◆ **Activity list**:
1. In the blog post about The Motorcycle Diaries, what does the writer share with Che Guevara?
2. From the blog post about The Motorcycle Diaries, copy the passage from "And with these" to "proud of you!" word for word.
3. Write the next part of the blog post about reading The Motorcycle Diaries, picking up after its last sentence.

------ Extract

Just completed The Motorcycle Diaries. First the book and then, the DVD movie.
Although I had purchased my copy of this all-students-must-own book two years ago, got around to reading it now. Post vipassana. Post - well, so many other things as well...
Am awed anew. At Che Guevara the iconoclast.
This twentieth century icon begins his memoirs on his youth thus :
This is not a story of incredible heroism, or merely the narrative of a cynic. It is the glimpse of two lives that ran parallel for a time, with similar hopes and convergent dreams.
And with these words on the first page of your diary, Che, I have felt a deep bond of kinship, that has strengthened as I have gone through all the pages. The quiet strength, the underlying sense of humour, the eye-opening moments, the loneliness of adventure even when shared with marvellous friend Alberto.
And I have felt so proud of you!
... to know that I share my date of birth with you.
... To recognize how the trials & tribulations of human lives always touched you in life, especially on this most seminal of trips when you were 23-24 , a very 'Coming of Age' age.
... To be totally moved at your vision of a single race not divided into unstable and illusory nations and narrow-minded provincialism. You mention America and mean 'Mexico to the Magellan Straits.'
I think of the entire planet. And when you describe certain lives, it is like seeing my fieldwork in Solapur come alive... Some give the impression they go on living only because it is a habit they cannot shake. I am reminded of the beedi workers met in my fieldwork again, when you say: On top of the very low wages paid in the south, unemployment is high and the authorities afford workers very little protection.

------------
------ Records

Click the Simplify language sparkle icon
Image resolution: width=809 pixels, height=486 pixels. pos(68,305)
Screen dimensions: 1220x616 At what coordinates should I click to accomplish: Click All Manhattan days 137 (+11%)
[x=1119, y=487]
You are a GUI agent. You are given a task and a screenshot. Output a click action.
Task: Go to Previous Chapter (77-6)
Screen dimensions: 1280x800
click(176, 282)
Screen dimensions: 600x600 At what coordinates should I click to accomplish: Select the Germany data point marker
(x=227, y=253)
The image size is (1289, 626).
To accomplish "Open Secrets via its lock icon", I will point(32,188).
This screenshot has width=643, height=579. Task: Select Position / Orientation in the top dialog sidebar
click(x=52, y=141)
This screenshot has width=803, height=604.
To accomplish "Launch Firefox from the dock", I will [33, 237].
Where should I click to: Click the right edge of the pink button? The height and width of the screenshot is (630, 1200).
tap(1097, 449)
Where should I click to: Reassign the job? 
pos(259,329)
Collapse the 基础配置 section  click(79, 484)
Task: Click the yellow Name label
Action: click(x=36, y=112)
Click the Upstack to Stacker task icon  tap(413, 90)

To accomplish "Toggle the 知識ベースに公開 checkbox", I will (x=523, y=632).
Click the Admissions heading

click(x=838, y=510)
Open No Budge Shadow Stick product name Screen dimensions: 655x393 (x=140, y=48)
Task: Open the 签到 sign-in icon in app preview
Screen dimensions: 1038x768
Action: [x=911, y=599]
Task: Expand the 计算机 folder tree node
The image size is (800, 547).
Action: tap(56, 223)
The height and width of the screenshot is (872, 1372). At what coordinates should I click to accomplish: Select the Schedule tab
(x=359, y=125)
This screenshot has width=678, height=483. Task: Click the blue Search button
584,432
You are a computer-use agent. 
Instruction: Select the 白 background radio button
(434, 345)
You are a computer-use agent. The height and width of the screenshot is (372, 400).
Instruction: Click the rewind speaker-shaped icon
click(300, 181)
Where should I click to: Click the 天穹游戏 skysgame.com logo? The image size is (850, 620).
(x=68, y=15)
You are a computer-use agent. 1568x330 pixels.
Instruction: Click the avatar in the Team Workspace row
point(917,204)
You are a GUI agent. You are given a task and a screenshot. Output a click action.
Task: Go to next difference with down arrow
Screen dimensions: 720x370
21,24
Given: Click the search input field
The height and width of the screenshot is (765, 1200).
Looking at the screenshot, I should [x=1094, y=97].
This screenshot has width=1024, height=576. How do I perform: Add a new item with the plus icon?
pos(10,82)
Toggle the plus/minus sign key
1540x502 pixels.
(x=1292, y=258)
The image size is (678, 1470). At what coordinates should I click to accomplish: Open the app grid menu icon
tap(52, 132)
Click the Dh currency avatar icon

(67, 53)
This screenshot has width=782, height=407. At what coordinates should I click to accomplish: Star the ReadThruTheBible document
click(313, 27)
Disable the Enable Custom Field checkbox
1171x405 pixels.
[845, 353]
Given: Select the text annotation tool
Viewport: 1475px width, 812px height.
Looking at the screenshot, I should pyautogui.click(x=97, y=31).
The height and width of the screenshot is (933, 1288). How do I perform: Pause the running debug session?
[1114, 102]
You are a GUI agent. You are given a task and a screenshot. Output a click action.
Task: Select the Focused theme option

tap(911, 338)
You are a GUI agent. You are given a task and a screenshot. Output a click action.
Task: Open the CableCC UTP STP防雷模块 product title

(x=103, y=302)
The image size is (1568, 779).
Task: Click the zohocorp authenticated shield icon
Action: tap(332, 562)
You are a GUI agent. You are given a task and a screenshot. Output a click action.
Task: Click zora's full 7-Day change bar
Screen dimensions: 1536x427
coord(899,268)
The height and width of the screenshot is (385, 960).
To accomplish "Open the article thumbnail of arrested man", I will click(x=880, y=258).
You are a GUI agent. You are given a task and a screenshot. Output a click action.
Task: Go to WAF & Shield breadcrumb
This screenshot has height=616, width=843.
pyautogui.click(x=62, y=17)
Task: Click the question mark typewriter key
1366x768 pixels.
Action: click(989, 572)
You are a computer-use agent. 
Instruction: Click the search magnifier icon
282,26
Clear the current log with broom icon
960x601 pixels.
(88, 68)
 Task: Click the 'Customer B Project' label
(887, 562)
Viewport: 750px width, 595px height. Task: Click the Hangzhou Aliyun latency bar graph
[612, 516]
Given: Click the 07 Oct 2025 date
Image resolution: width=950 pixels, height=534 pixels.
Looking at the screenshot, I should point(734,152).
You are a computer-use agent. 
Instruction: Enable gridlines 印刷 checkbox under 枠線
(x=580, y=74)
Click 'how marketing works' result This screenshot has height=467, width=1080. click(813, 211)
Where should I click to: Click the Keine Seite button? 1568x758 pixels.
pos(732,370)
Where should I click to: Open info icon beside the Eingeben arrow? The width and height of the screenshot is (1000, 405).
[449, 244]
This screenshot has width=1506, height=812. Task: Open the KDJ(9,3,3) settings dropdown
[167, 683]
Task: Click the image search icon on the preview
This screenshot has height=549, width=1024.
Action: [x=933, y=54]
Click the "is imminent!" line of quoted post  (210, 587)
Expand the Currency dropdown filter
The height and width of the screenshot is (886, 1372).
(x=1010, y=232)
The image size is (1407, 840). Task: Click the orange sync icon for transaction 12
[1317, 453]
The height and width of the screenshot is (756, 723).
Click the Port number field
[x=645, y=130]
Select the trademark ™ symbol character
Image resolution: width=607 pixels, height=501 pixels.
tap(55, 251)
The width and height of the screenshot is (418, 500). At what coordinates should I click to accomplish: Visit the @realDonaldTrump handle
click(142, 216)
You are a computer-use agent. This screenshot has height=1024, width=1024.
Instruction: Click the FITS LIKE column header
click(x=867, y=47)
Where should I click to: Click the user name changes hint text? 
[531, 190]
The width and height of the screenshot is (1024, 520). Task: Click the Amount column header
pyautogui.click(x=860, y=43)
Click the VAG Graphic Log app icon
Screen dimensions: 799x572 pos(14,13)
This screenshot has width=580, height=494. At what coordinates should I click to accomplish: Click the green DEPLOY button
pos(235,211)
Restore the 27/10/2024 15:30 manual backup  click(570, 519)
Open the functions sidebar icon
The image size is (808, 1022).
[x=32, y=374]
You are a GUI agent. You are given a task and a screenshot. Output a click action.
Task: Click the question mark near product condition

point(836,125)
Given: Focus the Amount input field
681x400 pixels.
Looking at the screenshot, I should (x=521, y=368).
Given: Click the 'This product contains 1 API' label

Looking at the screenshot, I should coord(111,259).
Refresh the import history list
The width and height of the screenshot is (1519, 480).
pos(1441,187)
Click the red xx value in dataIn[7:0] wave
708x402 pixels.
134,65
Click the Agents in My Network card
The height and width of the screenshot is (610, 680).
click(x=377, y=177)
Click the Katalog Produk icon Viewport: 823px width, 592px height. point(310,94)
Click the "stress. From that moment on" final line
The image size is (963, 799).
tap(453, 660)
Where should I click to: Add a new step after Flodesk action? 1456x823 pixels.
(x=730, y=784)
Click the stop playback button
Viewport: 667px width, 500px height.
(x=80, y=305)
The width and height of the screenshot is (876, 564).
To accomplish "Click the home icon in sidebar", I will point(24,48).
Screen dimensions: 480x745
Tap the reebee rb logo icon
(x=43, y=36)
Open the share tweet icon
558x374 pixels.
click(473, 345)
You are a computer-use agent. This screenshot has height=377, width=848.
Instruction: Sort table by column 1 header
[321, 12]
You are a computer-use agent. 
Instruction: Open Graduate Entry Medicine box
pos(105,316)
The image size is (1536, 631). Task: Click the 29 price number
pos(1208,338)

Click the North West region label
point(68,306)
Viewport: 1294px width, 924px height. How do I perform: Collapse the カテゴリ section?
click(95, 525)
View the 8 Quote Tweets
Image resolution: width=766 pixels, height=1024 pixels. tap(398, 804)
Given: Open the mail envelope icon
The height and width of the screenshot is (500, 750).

------------

◆ **List of answers**:
1. The writer shares Che Guevara's date of birth.

2.
And with these words on the first page of your diary, Che, I have felt a deep bond of kinship, that has strengthened as I have gone through all the pages. The quiet strength, the underlying sense of humour, the eye-opening moments, the loneliness of adventure even when shared with marvellous friend Alberto.
And I have felt so proud of you!

3.
How things have stayed unchanged, Che, 40 years since you were murdered, even as the world has moved on, in man's indefatigable thirst to take control and exercise total authority.
In my need to establish more spiritual and emotional points of contact, I find I can link a few more. Some might say tenuous, but in this journal of your self-discovery, mere mortals like me shall seek other parallels with legendary souls who went on to find themselves :
... To find out you were born in Rosario, a town that I have visited up the Mar del Plata on a most incredibly memorable ship voyage (the only time I have been on a ship that actually went up a river - she traveled across the Atlantic from Antwerp, and then slowly and majestically moved up this river with breathtaking banks visible both port and starboard, all the way to Rosario) , a city I recall in vivid detail. Both its comic aspects ( my first evening ever at a sailor's 'pub' and all because I, an officer's wife, had asked good friend Piggy, the Captain of the M. V. Mannan (Piyush Srivastava actually) about where all the sailors disappeared to as soon as we berthed at any port - and he insisted I go along to 'see' for myself, much to the shock and horror of the officers but more so, those 'girls' in the pub :-)) .
Also the underbelly of the city, with the sight of its middle class begging and selling off everything owned - Argentina those days of the mid '90s was in severe recession.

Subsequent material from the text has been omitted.